* **Challenge A**
Could you duplicate the part of the Hillbilly Elegy post from "One striking aspect" to "be working miracles."?
* **Challenge B**
In the Hillbilly Elegy post, what prize did "Winter's Bone" win at Sundance in 2010?
* **Challenge C**
How would you translate this sentence from the Hillbilly Elegy post into Spanish: "Ree is the daughter of what would widely be considered a “white trash” family."

* **Document segment**
This is my fourth and final installment about J.D. Vance’s Hillbilly Elegy: A Memoir of a Family and Culture in Crisis.
One striking aspect of the wide-spread kudos heaped on Hillbilly Elegy is that readers do not seem put off by J.D. Vance. That is, many (most?) readers appear to sympathize (for lack of a better word) with him, even if they cannot empathize with the circumstances of his upbringing and his struggle socially to transition to Yale Law. When you consider how many outlets exist for poking fun at low-income, low-education whites, sometimes referred to as “white trash” (think: Wal-Mart shoppers, lots of reality television shows poking fun at the white working class, lots of hateful Tweets demeaning this group, the presumptive Trump voter), this attraction to Vance is surprising. Is it really possible to “clean up” so well, so quickly? I knew Yale law degrees were valuable, but Vance’s seems to be working miracles.
This generally positive response to Vance reminds me of a similar response to Ree Dolly, the 17-year-old heroine of the movie “Winter’s Bone,” which won the Grand Jury prize at Sundance in 2010. If you saw the film and remember it, that is likely because Jennifer Lawrence starred as Ree. Indeed, for this her breakout role, Lawrence was nominated for the Academy Award for best actress. (The film was nominated for best picture). Ree is the daughter of what would widely be considered a “white trash” family. Yet she is nothing short of heroic as she courageously rises above the meth-making and hillbilly-version-of-organized-crime circumstances of her extended family. She takes plenty of hard knocks–literally as well as psychologically–in the quest to prove her father’s death so that she can prevent loss of the (very modest and “trashy”) family home to the bail bond company that secured her father’s release after his last foray into the illicit drug scene. Along the way, however, it is clear that Ree prioritizes the well-being of her younger siblings–and keeping her nuclear family together in the face of her mother’s mental incapacity and father’s death. I recorded some of my thoughts about “Winter’s Bone,” Ree and our reaction to her and her milieu back in 2010 here and here. The most salient quote from one of those posts follows:
Film critics have touted Ree as brilliant, a feminist heroine, a modern-day Antigone. Like many film goers to whom I have spoken, they look past her trappings and her kin, and they see her value. This is progress—but then, Ree’s character and courageous acts are exceptional.

* **Data excerpts**
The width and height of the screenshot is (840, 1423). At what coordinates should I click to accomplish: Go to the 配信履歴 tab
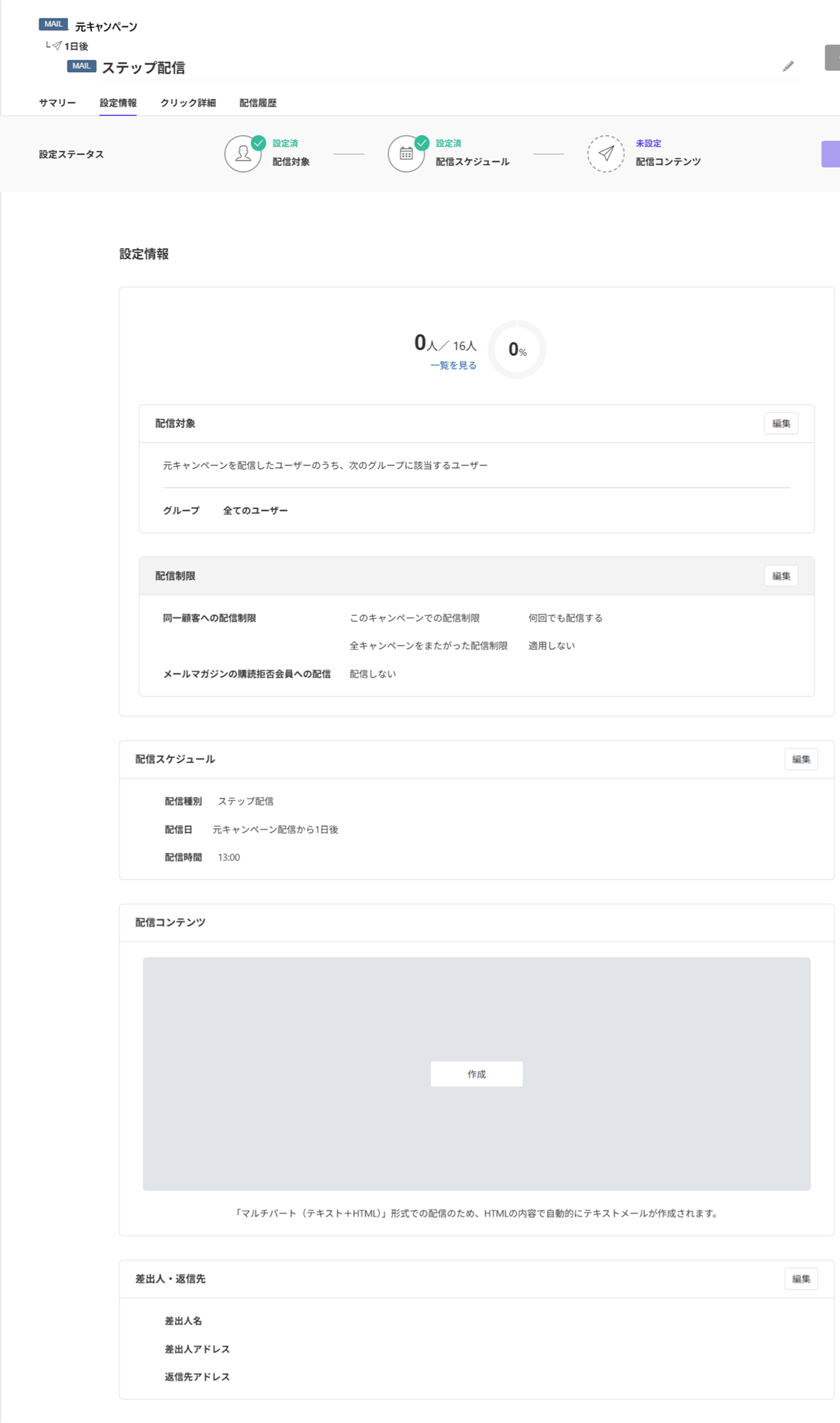click(258, 103)
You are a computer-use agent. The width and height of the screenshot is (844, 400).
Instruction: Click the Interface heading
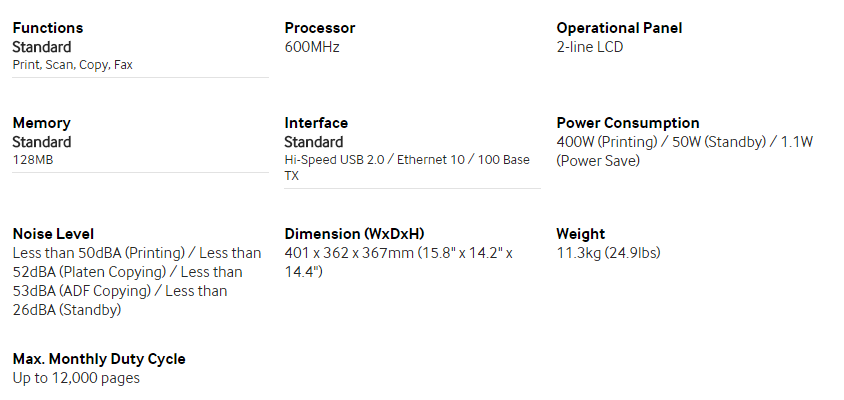(316, 123)
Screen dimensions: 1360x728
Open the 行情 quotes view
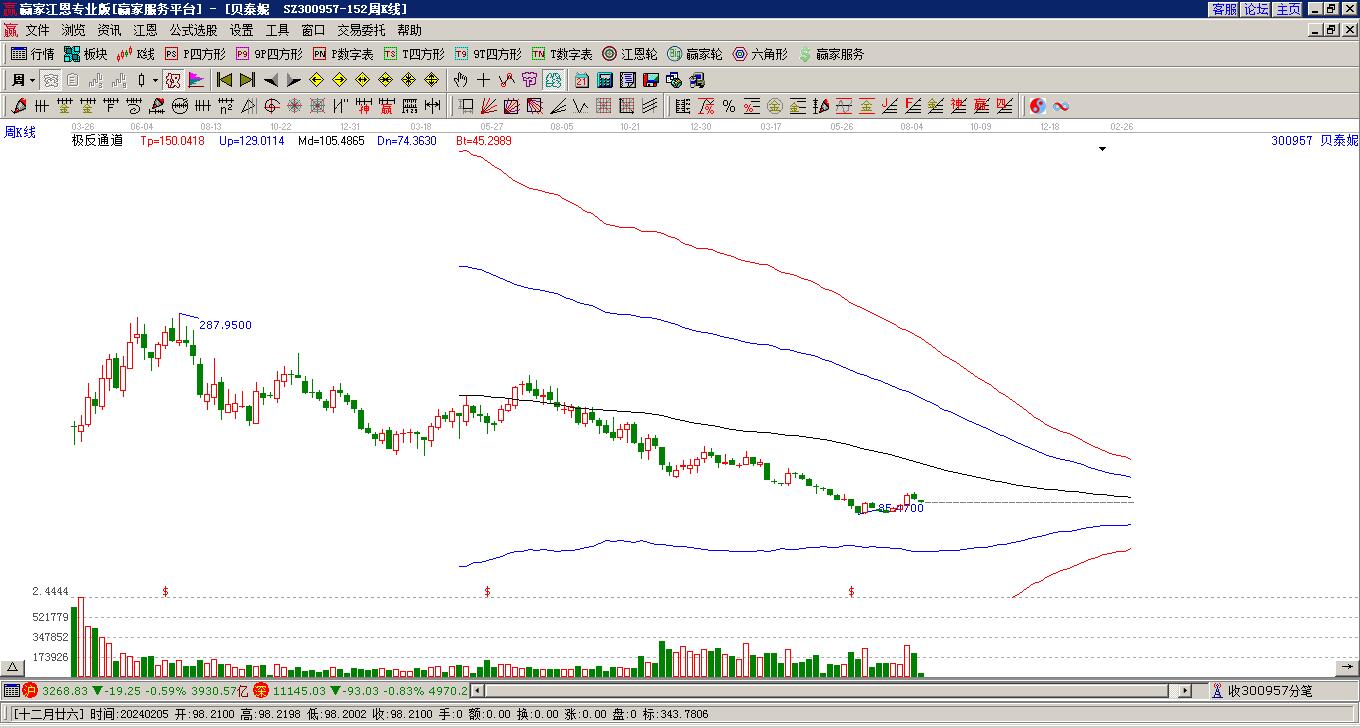coord(33,54)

* **Exercise answer A**
One striking aspect of the wide-spread kudos heaped on Hillbilly Elegy is that readers do not seem put off by J.D. Vance. That is, many (most?) readers appear to sympathize (for lack of a better word) with him, even if they cannot empathize with the circumstances of his upbringing and his struggle socially to transition to Yale Law. When you consider how many outlets exist for poking fun at low-income, low-education whites, sometimes referred to as “white trash” (think: Wal-Mart shoppers, lots of reality television shows poking fun at the white working class, lots of hateful Tweets demeaning this group, the presumptive Trump voter), this attraction to Vance is surprising. Is it really possible to “clean up” so well, so quickly? I knew Yale law degrees were valuable, but Vance’s seems to be working miracles.

* **Exercise answer B**
The Grand Jury prize.

* **Exercise answer C**
Ree es la hija de lo que se consideraría ampliamente una familia de "basura blanca".